EXCERPT:
Content starts

Matthew Marks is pleased to announce Martin Puryear, the next exhibition in his galleries at 1062 North Orange Grove and 7818 Santa Monica Boulevard in Los Angeles. Puryear’s first one-person exhibition in Los Angeles in over 30 years, it includes seven sculptures made over the past five years in a variety of media including wood, bronze, and stone.
Looking Askance (2023), is constructed from red cedar and pine and finished with an oil-based paint in silvery gray. From one side, the sculpture evokes the shape of a colossal head, a form that has appeared in the artist’s work over the decades. From the other side, the work reveals a flat surface with a curved tubular opening crossing through the volume’s interior, which not only foregrounds the artist’s craftsmanship, but also, what Robert Storr has described as the “dialectic within Puryear’s working methods between open and closed forms.”
The shape of the bulging latticework of Aso Oke (2019) is inspired by the Nigerian hat of the same name made from handwoven cloth. Puryear built a seven-foot-tall pattern in rattan and twine in his studio, which he then cast in bronze.
The first version of A Column for Sally Hemings (2021) was exhibited in the US Pavilion at the Venice Biennale in 2019. The base of the sculpture is fluted like the Pavilion’s Doric columns, which were modeled on those at Thomas Jefferson’s estate, Monticello, where Sally Hemings was enslaved. Carved from white marble, the sculpture’s base tapers at its top like the waist of a skirt. Set into the marble is a cast-iron stake culminating in a ring, a form that first appeared in Puryear’s work in the 2014 sculpture Shackled.
In the wall-mounted Hibernian Testosterone (2018), a cruciform of American cypress supports an animal skull sprouting enormous antlers belonging to the Irish elk, an extinct animal once common across Ice Age Europe. Puryear has reproduced the twelve-foot wide antlers at actual size. They are a magnificent form but also, as the title implies, an absurd display of masculinity, one that biologists say contributed to the species’ demise.
Martin Puryear (b.1941) was born in Washington, DC. His first one-person exhibition was in 1968, and he has since exhibited his work throughout the world, including public commissions in Europe, Asia, and the United States. His work was featured in the São Paulo Bienal in 1989, where he was awarded the festival’s Grand Prize, and Documenta 9 in 1992. In 2007 the Museum of Modern Art in New York organized a touring survey of his work, and in 2019 he represented the United States at the 58th Venice Biennale. Puryear received a MacArthur Foundation award in 1989, a National Medal of Arts in 2011, and the Getty Medal last year.

Content ends

According to the exhibition announcement, where was the first version of A Column for Sally Hemings shown?

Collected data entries
Content starts

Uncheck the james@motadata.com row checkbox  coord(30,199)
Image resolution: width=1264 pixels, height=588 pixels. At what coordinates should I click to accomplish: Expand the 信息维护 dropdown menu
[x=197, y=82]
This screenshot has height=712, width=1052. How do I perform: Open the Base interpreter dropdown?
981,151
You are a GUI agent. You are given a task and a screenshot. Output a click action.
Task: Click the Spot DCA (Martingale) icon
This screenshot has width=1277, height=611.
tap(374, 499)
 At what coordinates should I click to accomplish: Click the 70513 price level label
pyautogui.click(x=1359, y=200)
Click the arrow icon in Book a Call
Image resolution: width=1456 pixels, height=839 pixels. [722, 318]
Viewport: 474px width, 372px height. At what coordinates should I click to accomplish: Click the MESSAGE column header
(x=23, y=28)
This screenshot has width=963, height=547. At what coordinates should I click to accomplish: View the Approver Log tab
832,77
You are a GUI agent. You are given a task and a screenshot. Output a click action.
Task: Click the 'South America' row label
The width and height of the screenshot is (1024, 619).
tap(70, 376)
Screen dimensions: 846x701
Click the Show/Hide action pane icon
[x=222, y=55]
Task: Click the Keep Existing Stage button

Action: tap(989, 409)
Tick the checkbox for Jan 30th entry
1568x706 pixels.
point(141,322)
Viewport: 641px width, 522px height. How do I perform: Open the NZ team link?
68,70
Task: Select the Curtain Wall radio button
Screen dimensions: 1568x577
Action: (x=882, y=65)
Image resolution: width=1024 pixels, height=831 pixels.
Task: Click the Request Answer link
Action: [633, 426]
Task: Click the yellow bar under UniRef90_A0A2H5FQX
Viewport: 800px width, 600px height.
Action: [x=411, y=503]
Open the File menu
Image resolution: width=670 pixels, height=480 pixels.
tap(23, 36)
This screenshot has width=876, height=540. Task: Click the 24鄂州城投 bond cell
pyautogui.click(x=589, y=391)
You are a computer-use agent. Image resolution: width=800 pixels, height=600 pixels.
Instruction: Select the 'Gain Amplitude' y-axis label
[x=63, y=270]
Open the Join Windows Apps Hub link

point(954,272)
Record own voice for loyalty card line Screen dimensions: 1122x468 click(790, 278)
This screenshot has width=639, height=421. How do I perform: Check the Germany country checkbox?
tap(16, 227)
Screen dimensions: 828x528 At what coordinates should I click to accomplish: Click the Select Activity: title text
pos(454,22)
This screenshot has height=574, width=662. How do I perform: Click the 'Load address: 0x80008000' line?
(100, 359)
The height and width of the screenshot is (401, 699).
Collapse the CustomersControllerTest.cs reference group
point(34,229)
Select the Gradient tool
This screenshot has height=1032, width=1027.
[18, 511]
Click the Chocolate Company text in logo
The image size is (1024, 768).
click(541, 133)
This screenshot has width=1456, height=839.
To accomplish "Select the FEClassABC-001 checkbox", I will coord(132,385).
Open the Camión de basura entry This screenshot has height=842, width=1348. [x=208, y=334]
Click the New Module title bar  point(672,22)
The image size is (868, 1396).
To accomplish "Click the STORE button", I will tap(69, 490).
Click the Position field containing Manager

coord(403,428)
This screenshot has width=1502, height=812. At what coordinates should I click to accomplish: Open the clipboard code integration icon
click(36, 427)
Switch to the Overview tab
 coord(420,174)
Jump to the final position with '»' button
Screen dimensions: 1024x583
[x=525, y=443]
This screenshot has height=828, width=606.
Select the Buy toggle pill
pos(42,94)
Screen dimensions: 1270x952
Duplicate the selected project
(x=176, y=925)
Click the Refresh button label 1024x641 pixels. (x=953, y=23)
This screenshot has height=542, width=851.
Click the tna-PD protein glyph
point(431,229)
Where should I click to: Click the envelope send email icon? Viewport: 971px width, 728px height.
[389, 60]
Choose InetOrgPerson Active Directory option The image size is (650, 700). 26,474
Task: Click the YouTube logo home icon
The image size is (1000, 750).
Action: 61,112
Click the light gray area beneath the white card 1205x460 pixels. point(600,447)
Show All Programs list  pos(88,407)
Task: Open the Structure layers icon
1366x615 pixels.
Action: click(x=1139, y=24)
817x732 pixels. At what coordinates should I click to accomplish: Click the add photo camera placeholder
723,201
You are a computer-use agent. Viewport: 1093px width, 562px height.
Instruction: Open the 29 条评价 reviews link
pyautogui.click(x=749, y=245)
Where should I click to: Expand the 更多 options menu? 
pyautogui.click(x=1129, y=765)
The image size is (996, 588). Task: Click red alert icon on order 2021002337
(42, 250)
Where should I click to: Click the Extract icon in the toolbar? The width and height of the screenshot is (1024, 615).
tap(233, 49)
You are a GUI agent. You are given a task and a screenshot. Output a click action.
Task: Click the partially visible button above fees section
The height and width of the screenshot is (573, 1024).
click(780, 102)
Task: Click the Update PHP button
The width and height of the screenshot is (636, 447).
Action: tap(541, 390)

Content ends

WRITTEN SOLUTION: In the US Pavilion at the Venice Biennale in 2019.